__Work to complete__
Pictures excluded, please transcribe exactly the lines from the one with "How do I perform: Click" through the end of the records below, and nothing more.

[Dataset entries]
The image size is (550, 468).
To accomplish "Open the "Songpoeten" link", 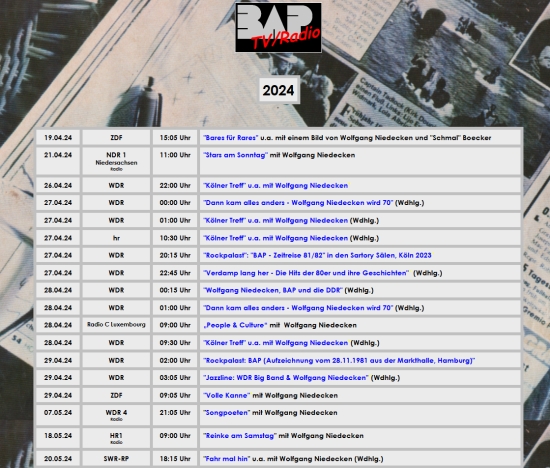I will pos(227,413).
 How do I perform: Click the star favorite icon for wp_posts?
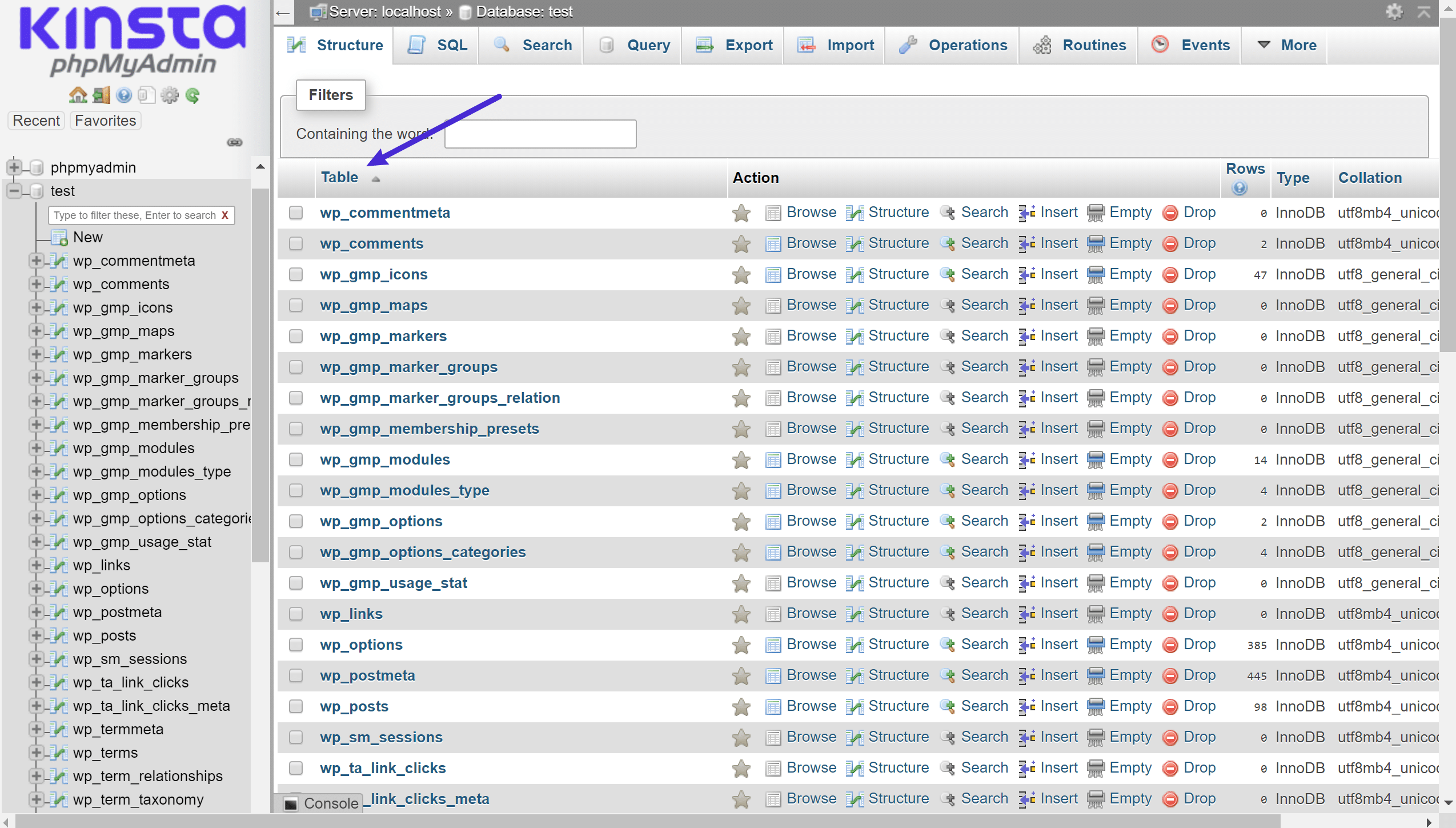[x=741, y=706]
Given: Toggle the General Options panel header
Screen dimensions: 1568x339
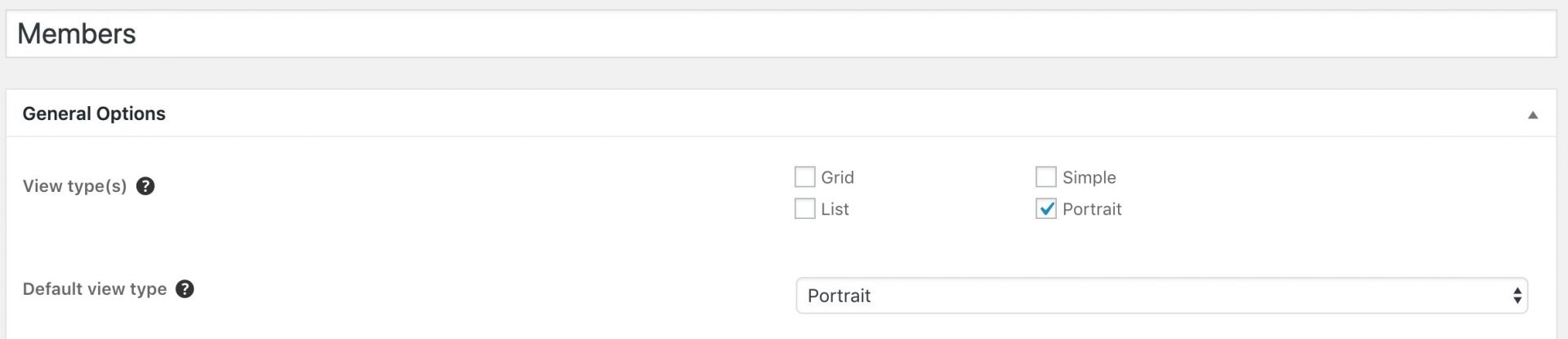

__Output of the task__
 How do I perform: Click the star favorite icon for wp_posts?
[x=741, y=706]
Given: Toggle the General Options panel header
Screen dimensions: 1568x339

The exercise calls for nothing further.